(Source records)

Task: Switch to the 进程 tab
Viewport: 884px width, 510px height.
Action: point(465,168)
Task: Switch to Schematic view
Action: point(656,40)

#### Task directions
Repeat the records above in full, character for character.

#### Response to the exercise
Task: Switch to the 进程 tab
Viewport: 884px width, 510px height.
Action: point(465,168)
Task: Switch to Schematic view
Action: point(656,40)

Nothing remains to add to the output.